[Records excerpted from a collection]

Segment Open

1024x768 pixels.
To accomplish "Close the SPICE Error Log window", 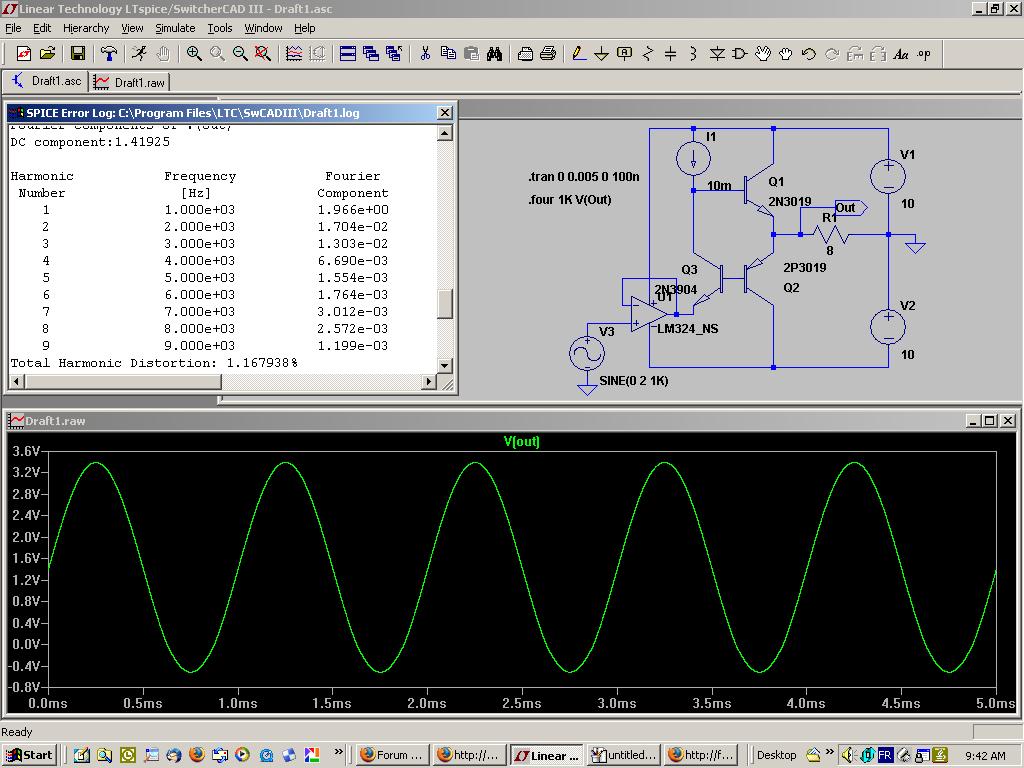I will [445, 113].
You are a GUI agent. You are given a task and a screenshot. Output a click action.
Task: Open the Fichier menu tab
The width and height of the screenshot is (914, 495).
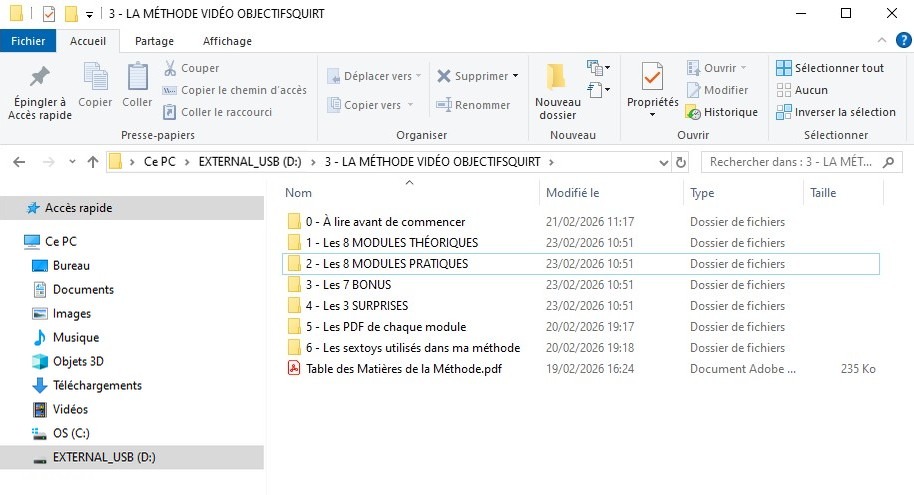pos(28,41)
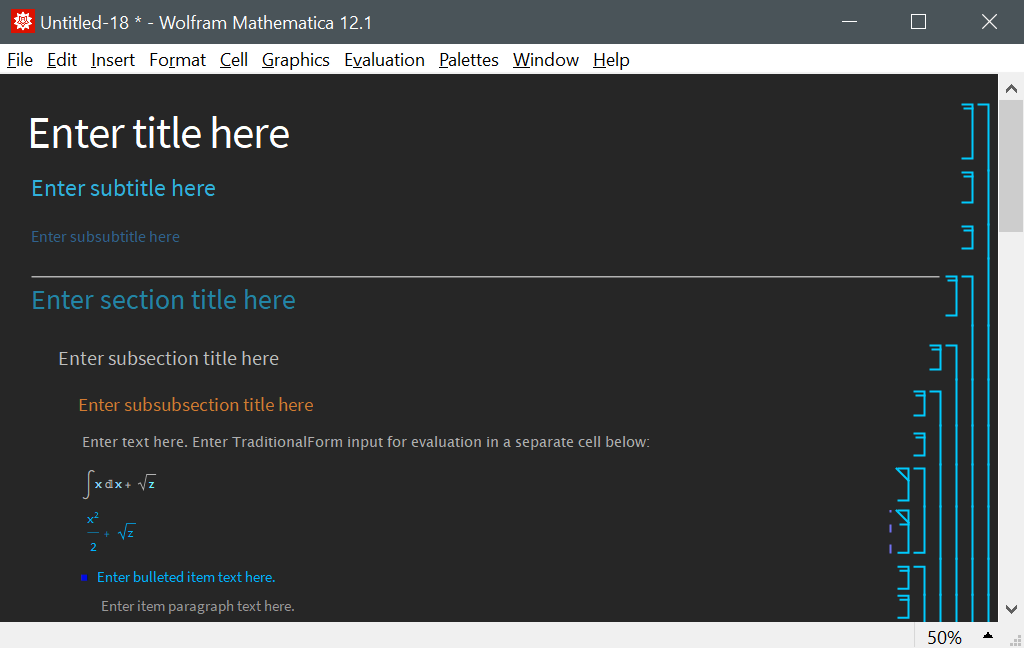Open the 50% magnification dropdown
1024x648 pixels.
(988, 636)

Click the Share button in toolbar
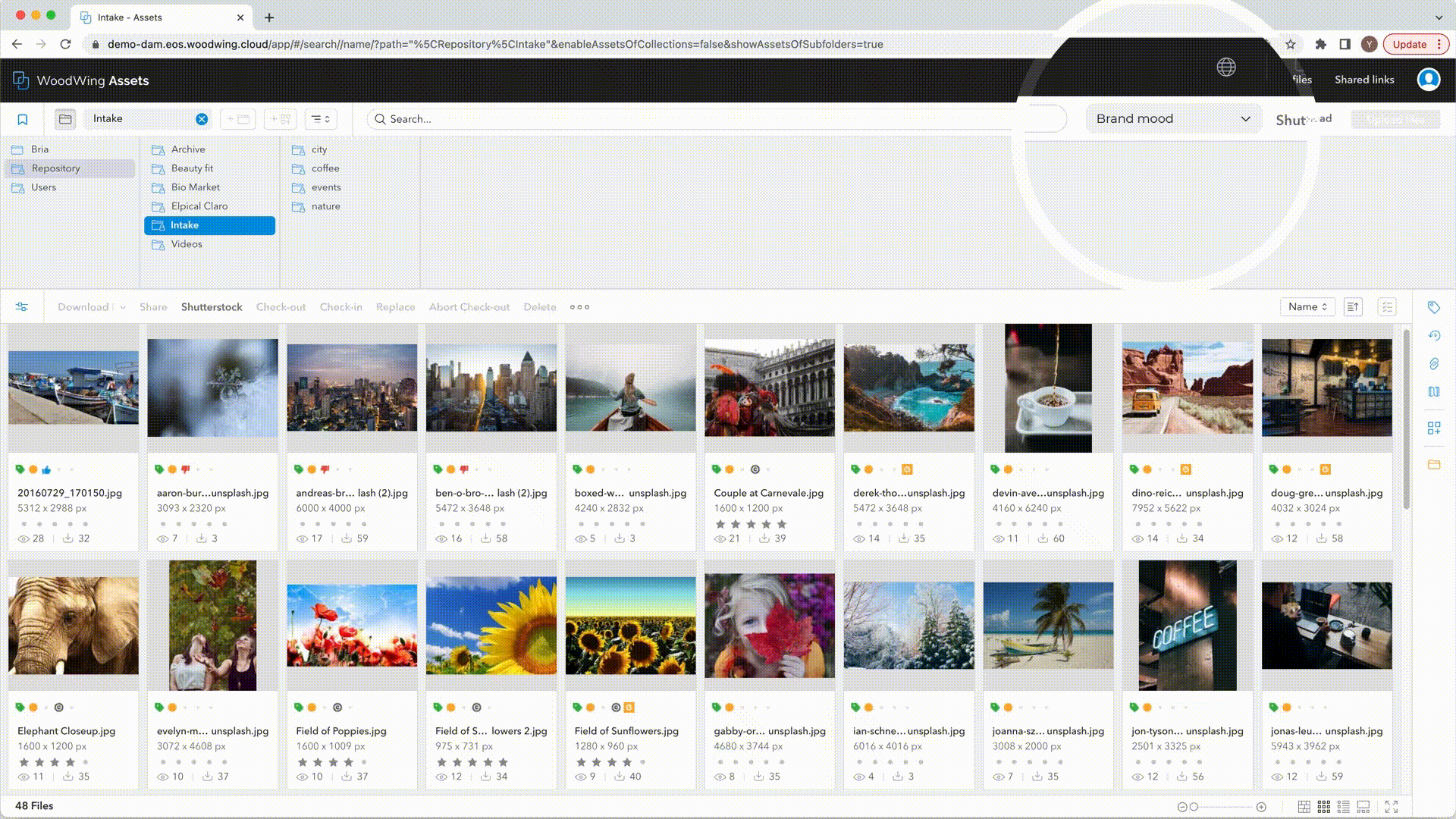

Segment Closed

▸ HOW TO COMPLETE THIS TASK
The line containing "Task: Open the Fichier menu tab" marks the start: set down exactly that line and every line after it through the last line of the data, without any pictures.

▸ TASK RESULT
Task: Open the Fichier menu tab
The width and height of the screenshot is (914, 495).
pos(28,41)
Open the 50% magnification dropdown
1024x648 pixels.
(988, 636)

Click the Share button in toolbar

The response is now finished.